Your assignment: What follows is a set of records; repeat all of them exactly.

Exercise material:
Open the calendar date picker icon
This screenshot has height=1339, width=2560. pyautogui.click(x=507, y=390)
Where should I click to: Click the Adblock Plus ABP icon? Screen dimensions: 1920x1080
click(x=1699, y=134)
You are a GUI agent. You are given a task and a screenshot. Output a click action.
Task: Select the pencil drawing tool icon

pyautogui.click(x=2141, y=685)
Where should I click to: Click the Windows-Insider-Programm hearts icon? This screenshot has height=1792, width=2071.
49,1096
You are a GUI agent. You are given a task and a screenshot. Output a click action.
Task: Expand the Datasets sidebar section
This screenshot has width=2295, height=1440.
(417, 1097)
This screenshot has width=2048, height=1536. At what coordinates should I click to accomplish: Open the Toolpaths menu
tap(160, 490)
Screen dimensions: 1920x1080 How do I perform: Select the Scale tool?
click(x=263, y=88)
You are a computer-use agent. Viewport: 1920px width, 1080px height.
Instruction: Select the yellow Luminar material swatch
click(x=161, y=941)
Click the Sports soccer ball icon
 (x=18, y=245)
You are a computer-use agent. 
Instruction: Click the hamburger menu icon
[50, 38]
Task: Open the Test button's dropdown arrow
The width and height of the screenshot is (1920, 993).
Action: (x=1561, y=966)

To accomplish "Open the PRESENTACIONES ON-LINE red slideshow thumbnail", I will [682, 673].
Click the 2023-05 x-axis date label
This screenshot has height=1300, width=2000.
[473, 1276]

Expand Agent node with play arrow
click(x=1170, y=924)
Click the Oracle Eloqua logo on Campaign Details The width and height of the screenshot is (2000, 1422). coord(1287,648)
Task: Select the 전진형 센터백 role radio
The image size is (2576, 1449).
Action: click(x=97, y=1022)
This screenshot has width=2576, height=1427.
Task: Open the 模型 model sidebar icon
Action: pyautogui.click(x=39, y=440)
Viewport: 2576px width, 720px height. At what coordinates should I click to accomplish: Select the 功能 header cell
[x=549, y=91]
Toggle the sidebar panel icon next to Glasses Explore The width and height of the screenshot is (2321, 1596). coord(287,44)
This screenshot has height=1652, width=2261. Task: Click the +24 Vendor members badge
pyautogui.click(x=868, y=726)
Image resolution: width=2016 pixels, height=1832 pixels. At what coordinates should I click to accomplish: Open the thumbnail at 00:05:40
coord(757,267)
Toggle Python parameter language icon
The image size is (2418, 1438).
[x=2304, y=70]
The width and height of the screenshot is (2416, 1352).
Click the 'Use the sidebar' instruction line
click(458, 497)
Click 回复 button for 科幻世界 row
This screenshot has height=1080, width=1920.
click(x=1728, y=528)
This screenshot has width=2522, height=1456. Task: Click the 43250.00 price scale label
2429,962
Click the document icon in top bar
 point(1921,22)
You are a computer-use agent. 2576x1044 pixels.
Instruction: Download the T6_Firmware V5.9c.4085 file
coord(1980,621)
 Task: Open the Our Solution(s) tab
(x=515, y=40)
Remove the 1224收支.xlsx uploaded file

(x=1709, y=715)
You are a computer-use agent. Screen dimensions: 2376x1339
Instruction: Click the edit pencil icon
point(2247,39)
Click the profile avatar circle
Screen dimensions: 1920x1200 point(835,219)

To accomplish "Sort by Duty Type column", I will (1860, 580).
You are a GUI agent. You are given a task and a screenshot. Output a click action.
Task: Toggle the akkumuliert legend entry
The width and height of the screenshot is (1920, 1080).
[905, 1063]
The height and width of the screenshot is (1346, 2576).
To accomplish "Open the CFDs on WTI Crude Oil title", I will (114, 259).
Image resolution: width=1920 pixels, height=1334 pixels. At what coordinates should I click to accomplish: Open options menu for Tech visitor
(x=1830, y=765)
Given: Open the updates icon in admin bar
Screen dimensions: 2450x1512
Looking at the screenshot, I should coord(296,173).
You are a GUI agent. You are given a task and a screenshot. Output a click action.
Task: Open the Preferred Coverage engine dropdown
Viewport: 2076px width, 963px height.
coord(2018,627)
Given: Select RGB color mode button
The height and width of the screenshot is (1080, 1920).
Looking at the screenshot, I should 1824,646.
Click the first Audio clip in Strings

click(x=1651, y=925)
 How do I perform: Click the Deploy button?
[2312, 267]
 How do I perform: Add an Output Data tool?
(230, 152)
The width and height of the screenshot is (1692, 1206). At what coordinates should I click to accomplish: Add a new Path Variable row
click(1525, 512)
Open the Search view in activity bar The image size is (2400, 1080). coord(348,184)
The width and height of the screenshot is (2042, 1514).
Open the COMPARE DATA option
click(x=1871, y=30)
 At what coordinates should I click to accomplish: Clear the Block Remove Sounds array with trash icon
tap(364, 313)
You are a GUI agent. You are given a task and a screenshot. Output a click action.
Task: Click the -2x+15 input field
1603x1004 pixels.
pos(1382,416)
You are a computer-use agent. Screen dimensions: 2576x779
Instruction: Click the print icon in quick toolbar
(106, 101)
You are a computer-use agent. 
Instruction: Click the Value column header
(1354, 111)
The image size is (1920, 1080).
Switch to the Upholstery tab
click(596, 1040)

Problem solution:
Open the calendar date picker icon
This screenshot has height=1339, width=2560. pyautogui.click(x=507, y=390)
Where should I click to: Click the Adblock Plus ABP icon? Screen dimensions: 1920x1080
click(x=1699, y=134)
You are a GUI agent. You are given a task and a screenshot. Output a click action.
Task: Select the pencil drawing tool icon

pyautogui.click(x=2141, y=685)
Where should I click to: Click the Windows-Insider-Programm hearts icon? This screenshot has height=1792, width=2071.
49,1096
You are a GUI agent. You are given a task and a screenshot. Output a click action.
Task: Expand the Datasets sidebar section
This screenshot has width=2295, height=1440.
(417, 1097)
This screenshot has width=2048, height=1536. At what coordinates should I click to accomplish: Open the Toolpaths menu
tap(160, 490)
Screen dimensions: 1920x1080 How do I perform: Select the Scale tool?
click(x=263, y=88)
You are a computer-use agent. Viewport: 1920px width, 1080px height.
Instruction: Select the yellow Luminar material swatch
click(x=161, y=941)
Click the Sports soccer ball icon
 (x=18, y=245)
You are a computer-use agent. 
Instruction: Click the hamburger menu icon
[50, 38]
Task: Open the Test button's dropdown arrow
The width and height of the screenshot is (1920, 993).
Action: (x=1561, y=966)

To accomplish "Open the PRESENTACIONES ON-LINE red slideshow thumbnail", I will [682, 673].
Click the 2023-05 x-axis date label
This screenshot has height=1300, width=2000.
[473, 1276]

Expand Agent node with play arrow
click(x=1170, y=924)
Click the Oracle Eloqua logo on Campaign Details The width and height of the screenshot is (2000, 1422). coord(1287,648)
Task: Select the 전진형 센터백 role radio
The image size is (2576, 1449).
Action: click(x=97, y=1022)
This screenshot has width=2576, height=1427.
Task: Open the 模型 model sidebar icon
Action: pyautogui.click(x=39, y=440)
Viewport: 2576px width, 720px height. At what coordinates should I click to accomplish: Select the 功能 header cell
[x=549, y=91]
Toggle the sidebar panel icon next to Glasses Explore The width and height of the screenshot is (2321, 1596). coord(287,44)
This screenshot has height=1652, width=2261. Task: Click the +24 Vendor members badge
pyautogui.click(x=868, y=726)
Image resolution: width=2016 pixels, height=1832 pixels. At what coordinates should I click to accomplish: Open the thumbnail at 00:05:40
coord(757,267)
Toggle Python parameter language icon
The image size is (2418, 1438).
[x=2304, y=70]
The width and height of the screenshot is (2416, 1352).
Click the 'Use the sidebar' instruction line
click(458, 497)
Click 回复 button for 科幻世界 row
This screenshot has height=1080, width=1920.
click(x=1728, y=528)
This screenshot has width=2522, height=1456. Task: Click the 43250.00 price scale label
2429,962
Click the document icon in top bar
 point(1921,22)
You are a computer-use agent. 2576x1044 pixels.
Instruction: Download the T6_Firmware V5.9c.4085 file
coord(1980,621)
 Task: Open the Our Solution(s) tab
(x=515, y=40)
Remove the 1224收支.xlsx uploaded file

(x=1709, y=715)
You are a computer-use agent. Screen dimensions: 2376x1339
Instruction: Click the edit pencil icon
point(2247,39)
Click the profile avatar circle
Screen dimensions: 1920x1200 point(835,219)

To accomplish "Sort by Duty Type column", I will (1860, 580).
You are a GUI agent. You are given a task and a screenshot. Output a click action.
Task: Toggle the akkumuliert legend entry
The width and height of the screenshot is (1920, 1080).
[905, 1063]
The height and width of the screenshot is (1346, 2576).
To accomplish "Open the CFDs on WTI Crude Oil title", I will (114, 259).
Image resolution: width=1920 pixels, height=1334 pixels. At what coordinates should I click to accomplish: Open options menu for Tech visitor
(x=1830, y=765)
Given: Open the updates icon in admin bar
Screen dimensions: 2450x1512
Looking at the screenshot, I should coord(296,173).
You are a GUI agent. You are given a task and a screenshot. Output a click action.
Task: Open the Preferred Coverage engine dropdown
Viewport: 2076px width, 963px height.
coord(2018,627)
Given: Select RGB color mode button
The height and width of the screenshot is (1080, 1920).
Looking at the screenshot, I should 1824,646.
Click the first Audio clip in Strings

click(x=1651, y=925)
 How do I perform: Click the Deploy button?
[2312, 267]
 How do I perform: Add an Output Data tool?
(230, 152)
The width and height of the screenshot is (1692, 1206). At what coordinates should I click to accomplish: Add a new Path Variable row
click(1525, 512)
Open the Search view in activity bar The image size is (2400, 1080). coord(348,184)
The width and height of the screenshot is (2042, 1514).
Open the COMPARE DATA option
click(x=1871, y=30)
 At what coordinates should I click to accomplish: Clear the Block Remove Sounds array with trash icon
tap(364, 313)
You are a GUI agent. You are given a task and a screenshot. Output a click action.
Task: Click the -2x+15 input field
1603x1004 pixels.
pos(1382,416)
You are a computer-use agent. Screen dimensions: 2576x779
Instruction: Click the print icon in quick toolbar
(106, 101)
You are a computer-use agent. 
Instruction: Click the Value column header
(1354, 111)
The image size is (1920, 1080).
Switch to the Upholstery tab
click(596, 1040)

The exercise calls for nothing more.